THEME: DELIVERING A CIRCULAR MATERIALS ECONOMY
The team met with Smurfit Kappa to explain its involvement and ascertain the extent to which the
company believes it meets the NA100 investor expectations. The team also asked about some of
the biodiversity frameworks that the company uses to report on how it manages nature risks. The
company has a long-standing position of disclosing on key areas like biodiversity impacts as part of
its materiality assessments. Smurfit’s impacts have been reviewed and targets have been assigned so
the company is likely to have already satisfied some of the NA100 investor expectations. The team
expects that, in time, Smurfit will be a leader in terms of TCFD reporting.
The team also asked the group about its ‘double materiality’ framework conducted by a big
accountancy firm and was given some examples, which reassured the team that Smurfit Kappa is truly
analysing its dependencies on nature. The company has a number of targets already in place and
many are tied to incentives; ESG objectives are incorporated into a revolving credit facility and five
targets need to be met to get the best margin.
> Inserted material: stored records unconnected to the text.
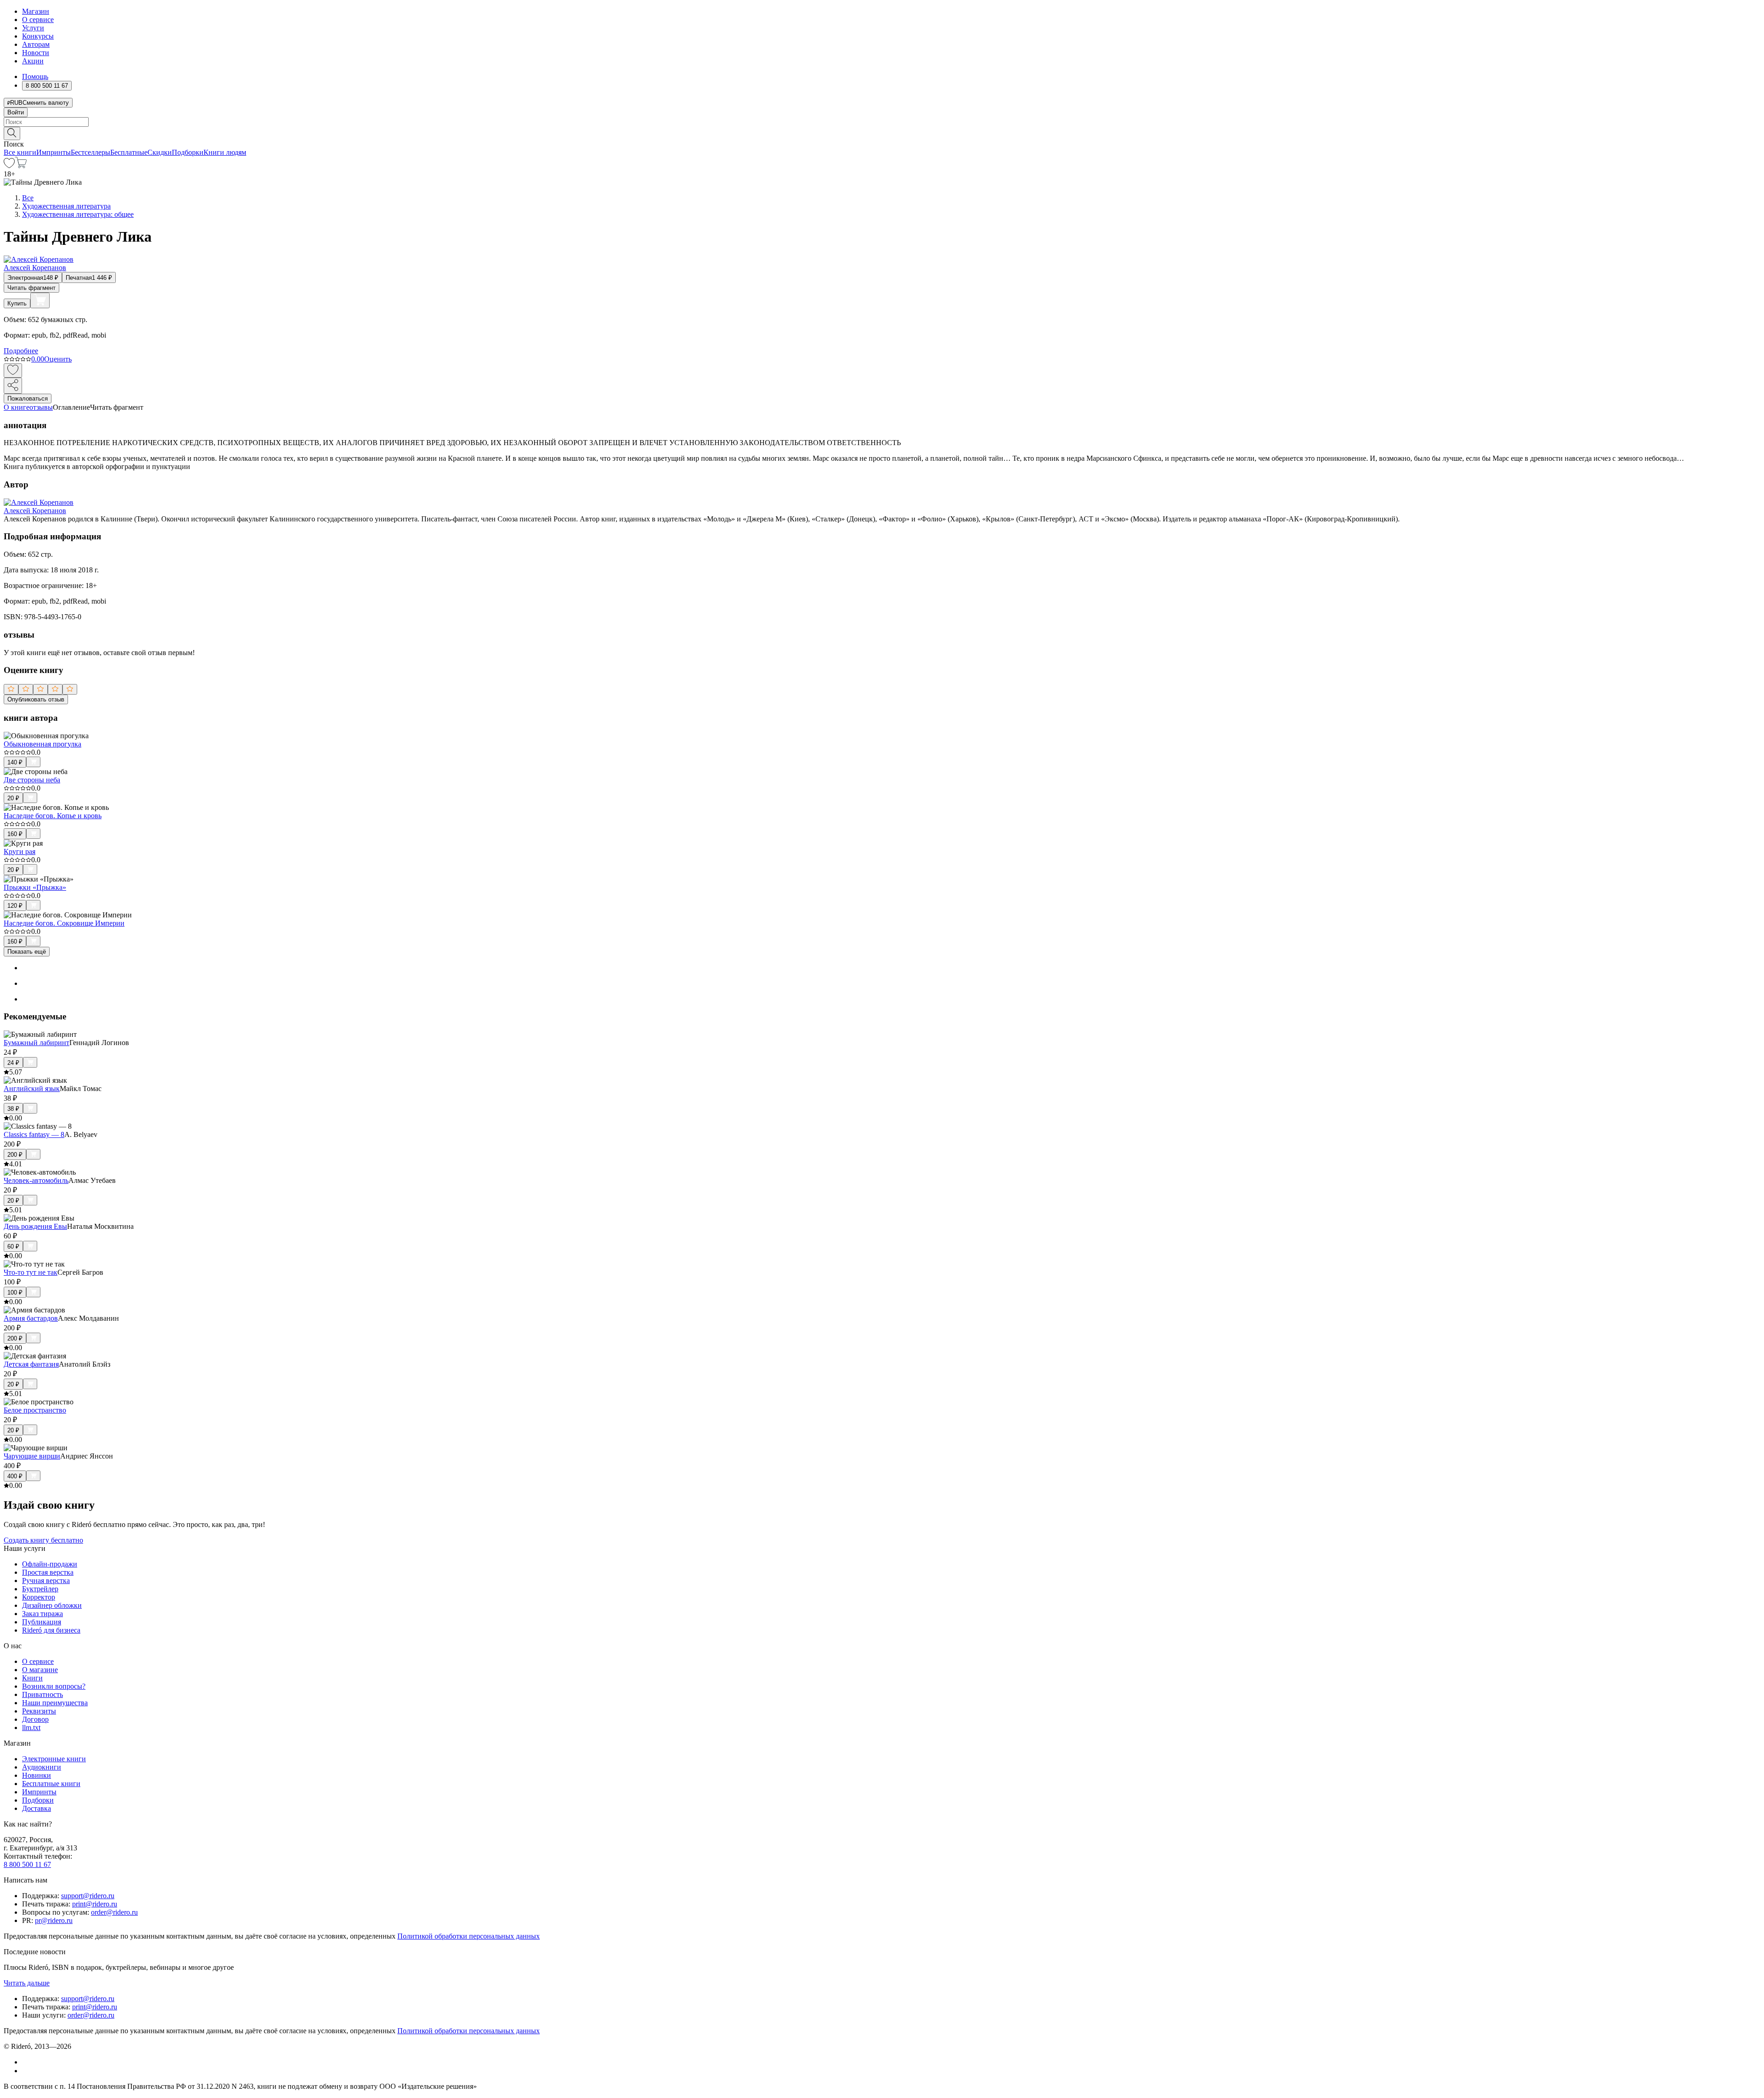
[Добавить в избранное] (13, 370)
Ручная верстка (46, 1580)
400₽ (15, 1476)
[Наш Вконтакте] (27, 2062)
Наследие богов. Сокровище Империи (64, 923)
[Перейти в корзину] (21, 166)
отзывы (41, 407)
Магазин (35, 11)
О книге (16, 407)
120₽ (15, 905)
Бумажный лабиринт (36, 1042)
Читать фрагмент (31, 287)
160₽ (15, 834)
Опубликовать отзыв (35, 699)
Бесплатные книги (51, 1783)
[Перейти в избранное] (9, 166)
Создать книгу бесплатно (43, 1540)
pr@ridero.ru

Forest targets are also part of executive remuneration.
Performance against KPIs is considered by the Board twice yearly. Board members include policy
experts and ministers, academics and ambassadors, and ex-management of fast-moving consumer
goods companies (FMCG).
UK water companies
We met with all six water companies where bonds are held
across our range of fixed income and managed funds. To note,
the team has owned bonds issued by water
companies but not their shares. This is
because we believe these bonds can
better support the investment in water
companies’ infrastructure which is
so vital for future performance and
sustainability. The focus this year
was on four key areas – companies’
environmental performance; the strategy
to markedly improve this; managing
biodiversity; and strengthening the link
between environmental performance
and remuneration.
There is a long journey ahead and
to achieve the improvement investors
and broader society expect in UK water
management will require substantial investment.
Overall, of the UK water companies, Severn Trent
stands out as a clear industry leader, with close and
explicit links between environmental performance and
remuneration throughout the organisation. However, by
contrast, having failed to convince the team on the pace of
its environmental improvements, we have sold Thames Water.